The dialogue in The Grapes of Wrath was a bit hard to get my head around at first, but I suppose I got used to it soon enough. It’s actually really grown on me. I quite like it now. Half worried it’s slipping into my own way of talking, but half don’t mind that it is.
There’s something about the way they speak in TGW that feels more honest and genuine. Unpretentious. You mean to say something so you say it, and you don’t dress it up with fancy words, and you don’t even worry about getting all the words in line with grammar and such. (I still have to spell things correctly, though. Can’t let myself spell words incorrectly when I’m writing.) Here are some things that people said in The Grapes of Wrath that kind of made me smile a bit, or warmed my heart a bit. Kind of made me think that someone who says stuff like this can’t be too bad.
“Aim to” (usually in response to a question like “Are you working around here?”)
“I sure thank you for it”
“Proud to meet ya”
“I’d admire to” (usually said in response to questions about whether they can work/help/etc)

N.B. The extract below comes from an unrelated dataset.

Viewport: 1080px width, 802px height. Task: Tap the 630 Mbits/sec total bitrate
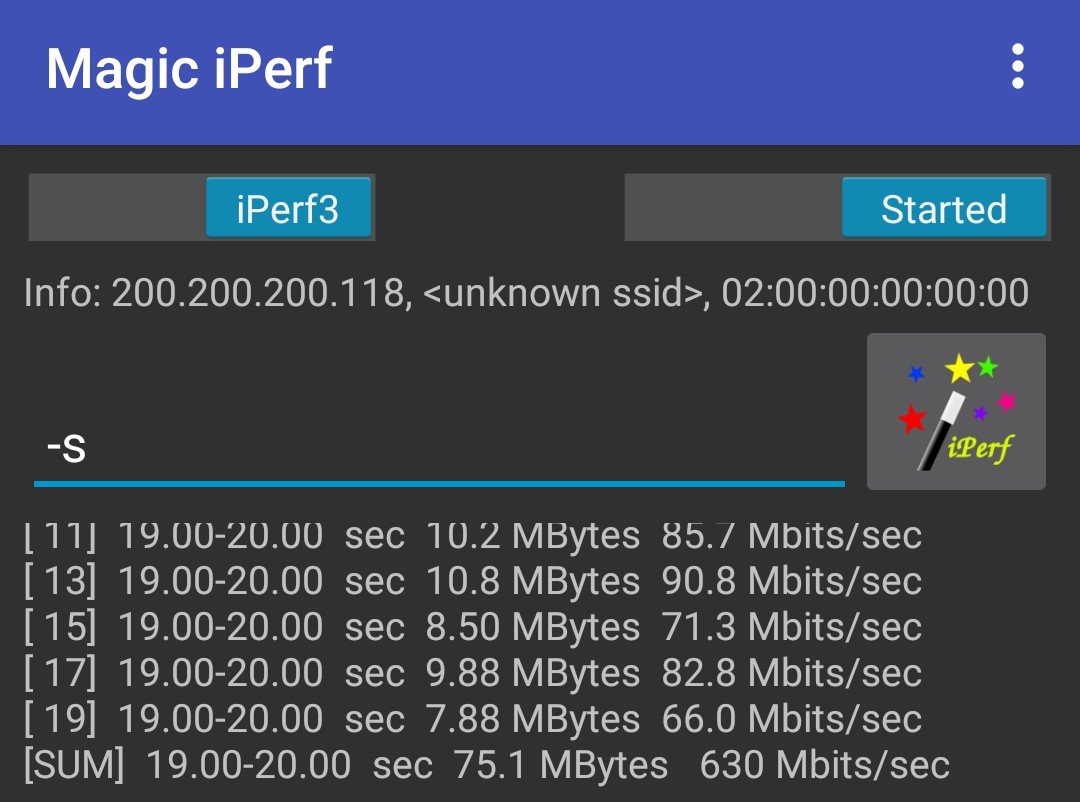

They’re just the ones I can think of off the top of my head. They’re probably the main ones, anyway.
The Joad family had a good sort of philosophy too. There was a lot of emphasis on the importance of family, and sticking together (especially from Ma Joad). So much resilience and courage and strength of character in them, and it came through in the sort of things they said. Here are some quotes:
“Up ahead they’s a thousan’ lives we might live, but when it comes, it’ll on’y be one. If I go ahead on all of ’em, it’s too much. …it’s jus’ the road goin’ by for me.”
– Ma Joad to Al when he asks if she’s scared of leaving home and going somewhere new, p129
Tom Joad also talked a bit about “just putting one foot in front of the other”. (It was a bit of a recurring theme, especially since they had nothing going back.) But it’s true: sometimes there’s just no point sitting and worrying about something; you just have to get started doing the thing.
“Take your breath in when you need it, an’ let it go when you need to.”
– Ma Joad to Rose of Sharon when she was worrying about Granma, p219
As the story progressed, Ma Joad seemed more and more like the proverbial rock of the family. She knows the ins and outs of everyone in her family, knows when trouble’s astir, knows how to fix things and keep everyone going. She was fierce and mean when she had to be, but nurturing and gentle the rest of the time (like a lot of mums, I suppose).
“It don’t take no nerve to do somepin when there ain’t nothin’ else you can do.”
– Tom Joad as they set out across the desert just before entering California, p231
Tom had a way of defusing an argument or a tense situation as well. He seemed pretty insightful and perceptive, not to mention resourceful and good at talking with people. If you were going to drive across the country with no idea what you’re getting yourself into, he’d be the one you’d want behind the wheel.